What you will do:
(1) In the forum thread on cleanout clearances below, what minimum clearance for rodding does section 708.8 require for cleanouts on 6-inch and smaller pipes?
(2) Extend the forum thread on cleanout clearances below, picking up after its last post.

Source document:
+++
# Cleanout Clearances



## Bryan Holland (Dec 25, 2011)

Is it the intent of the section below in the 2009 IPC to require 18 inches of clearance from an adjoining structure / obstruction or 18 inches above / in front of the cleanout.

This is in reference to the buildng sewer / building drain cleanout located outside of a building.



> *708.8 Clearances.* Cleanouts on 6-inch (153 mm) and smaller pipes shall be provided with a clearance of not less than 18 inches (457 mm) for rodding.


----------



## pyrguy (Dec 25, 2011)

Bryan,

I take it to mean the equipment has the clearance to rod properly. That is not doubling back on itself.


----------



## Francis Vineyard (Dec 26, 2011)

Our interpretation is the "front of cleanouts" is the upstream side of the direction of flow. Following along with pyrguy explanation is to provide enough room to guard the structure from rodding damage to it. Hence typical on the interior side with room to remove the plug could be right up against the wall in reference to the clearance being on the upstream side.
+++
Item-finding records:

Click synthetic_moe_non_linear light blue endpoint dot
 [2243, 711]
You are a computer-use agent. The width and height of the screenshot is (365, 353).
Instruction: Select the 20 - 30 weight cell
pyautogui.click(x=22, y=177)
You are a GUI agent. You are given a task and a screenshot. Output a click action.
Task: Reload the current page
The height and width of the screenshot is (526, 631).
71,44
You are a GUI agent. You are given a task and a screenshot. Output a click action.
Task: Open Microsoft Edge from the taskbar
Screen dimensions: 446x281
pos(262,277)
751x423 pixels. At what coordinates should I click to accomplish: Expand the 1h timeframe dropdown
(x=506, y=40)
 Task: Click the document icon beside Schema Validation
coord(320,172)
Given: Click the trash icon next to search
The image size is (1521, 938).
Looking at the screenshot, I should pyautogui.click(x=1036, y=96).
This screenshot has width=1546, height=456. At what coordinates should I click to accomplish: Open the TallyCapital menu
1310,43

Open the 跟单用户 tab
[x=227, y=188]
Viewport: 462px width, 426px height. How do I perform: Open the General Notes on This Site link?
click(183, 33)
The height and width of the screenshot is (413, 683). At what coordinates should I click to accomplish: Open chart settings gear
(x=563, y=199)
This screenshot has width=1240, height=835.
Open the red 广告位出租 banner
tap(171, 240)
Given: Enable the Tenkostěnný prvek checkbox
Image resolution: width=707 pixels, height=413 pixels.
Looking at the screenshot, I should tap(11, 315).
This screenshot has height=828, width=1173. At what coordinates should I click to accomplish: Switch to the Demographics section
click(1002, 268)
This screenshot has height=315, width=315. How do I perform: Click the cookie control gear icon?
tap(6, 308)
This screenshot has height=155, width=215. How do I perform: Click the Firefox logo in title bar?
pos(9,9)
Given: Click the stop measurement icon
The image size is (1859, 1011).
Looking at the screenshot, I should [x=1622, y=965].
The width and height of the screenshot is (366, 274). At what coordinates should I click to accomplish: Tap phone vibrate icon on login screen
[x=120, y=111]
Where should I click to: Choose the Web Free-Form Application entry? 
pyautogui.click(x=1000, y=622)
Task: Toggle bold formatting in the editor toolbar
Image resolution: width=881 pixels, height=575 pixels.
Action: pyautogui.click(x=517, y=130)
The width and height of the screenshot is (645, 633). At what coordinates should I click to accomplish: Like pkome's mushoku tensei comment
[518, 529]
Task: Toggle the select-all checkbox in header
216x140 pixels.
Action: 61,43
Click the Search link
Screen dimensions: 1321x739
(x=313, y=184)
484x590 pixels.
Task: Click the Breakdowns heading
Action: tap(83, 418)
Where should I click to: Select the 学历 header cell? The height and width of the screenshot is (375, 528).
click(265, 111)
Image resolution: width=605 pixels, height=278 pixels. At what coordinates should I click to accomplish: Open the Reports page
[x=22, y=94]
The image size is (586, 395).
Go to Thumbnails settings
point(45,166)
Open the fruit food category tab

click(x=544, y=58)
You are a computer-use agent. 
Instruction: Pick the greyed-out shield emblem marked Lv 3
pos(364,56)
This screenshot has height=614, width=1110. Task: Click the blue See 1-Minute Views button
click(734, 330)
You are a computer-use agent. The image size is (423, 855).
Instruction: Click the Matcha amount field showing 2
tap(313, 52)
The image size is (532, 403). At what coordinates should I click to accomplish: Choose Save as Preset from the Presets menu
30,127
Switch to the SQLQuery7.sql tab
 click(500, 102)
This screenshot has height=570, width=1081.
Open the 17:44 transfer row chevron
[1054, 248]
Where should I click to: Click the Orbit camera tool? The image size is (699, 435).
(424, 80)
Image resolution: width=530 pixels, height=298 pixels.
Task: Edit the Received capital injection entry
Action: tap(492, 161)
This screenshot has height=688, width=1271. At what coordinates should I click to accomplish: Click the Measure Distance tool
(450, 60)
+++
Responses to the tasks:
(1) Not less than 18 inches (457 mm).

(2)
"IPC 708.5 Opening direction. Every cleanout shall be installed to open to allow cleaning in the direction of flow of the drainage pipe or at right angles thereto.

IRC P3005.2.5 Accessibility. Cleanouts shall be accessible. Minimum clearance in front of cleanouts shall be 18 inches on 3-inches and larger pipes, and 12 inches on smaller pipes. Concealed cleanouts shall be provided with access of sufficient size to permit removal of the cleanout plug and rodding of the system. Cleanout plugs shall not be concealed by permanent finishing material."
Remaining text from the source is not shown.